The idea federal bureaucrats should be given sweeping internet censorship powers to stifle the opinions of mainstream Australians is as bizarre as it is terrifying.
When the US Department of Homeland Security announced the creation of a new entity called the “Disinformation Governance Board”, Republicans went into overdrive.
“You cannot have a Ministry of Truth in this country,” said Florida Governor Ron DeSantis, pinpointing the murkiness of a national security body tasked with “standardising and streamlining efforts to respond to disinformation”.
Missouri Senator Josh Hawley said the move showed Homeland Security’s top priority was “policing Americans’ speech”.
Attorney-Generals in 20 states signed onto a letter demanding that President Biden shut the body down, dubbing it “McCarthyite speech policing with the secrecy of the English Star Chamber”.
It was an appropriate response to an egregious case of government overreach.
In an era when the vague notion of “disinformation” is used not to dispute false facts but to police “incorrect” opinions, arming the federal bureaucracy to police it is a dangerous proposal.
So it is disappointing that here in Australia, an almost identical proposal has been made by a Liberal government.
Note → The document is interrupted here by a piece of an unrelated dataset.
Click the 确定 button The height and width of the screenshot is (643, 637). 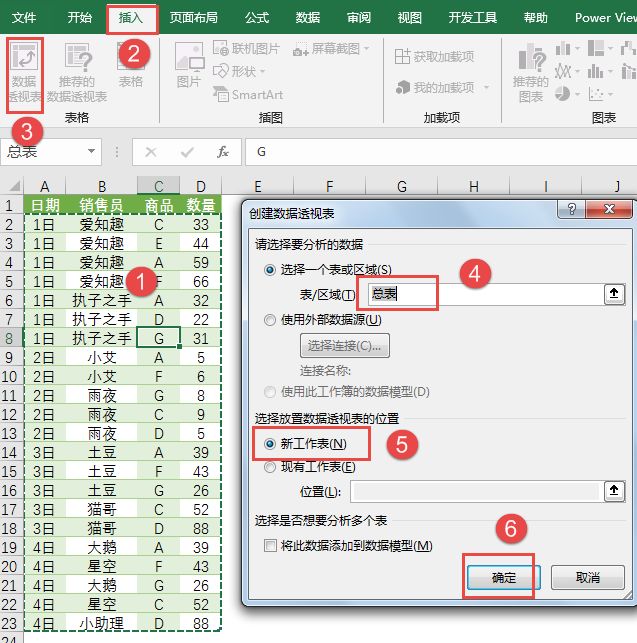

And worse still, few in Australia have even noticed, let alone spoken out against it.
Australia’s own “Misinformation and Disinformation Action Group” was announced by Communications Minister Paul Fletcher in March.
It is part of a broader legal overhaul, which will give the Australian Communications and Media Authority the power to force online platforms to remove any content that ACMA deems to be “misinformation” or “disinformation”.
This, critically, makes Paul Fletcher’s package even more Orwellian than the one proposed in the US.
While the American Disinformation Governance Board has only a loose (albeit opaque) mandate to “monitor” disinformation, ACMA has express and wide-ranging censorship powers.
Worse still, the definition of “disinformation” canvassed by Fletcher and the Coalition is extremely broad.
Under the proposed laws, ACMA can censor content if it subjectively believes that such material poses “harm” to a number of “public goods” – ranging from public health, to the “protection of marginalised groups” and, bizarrely, to “the environment”.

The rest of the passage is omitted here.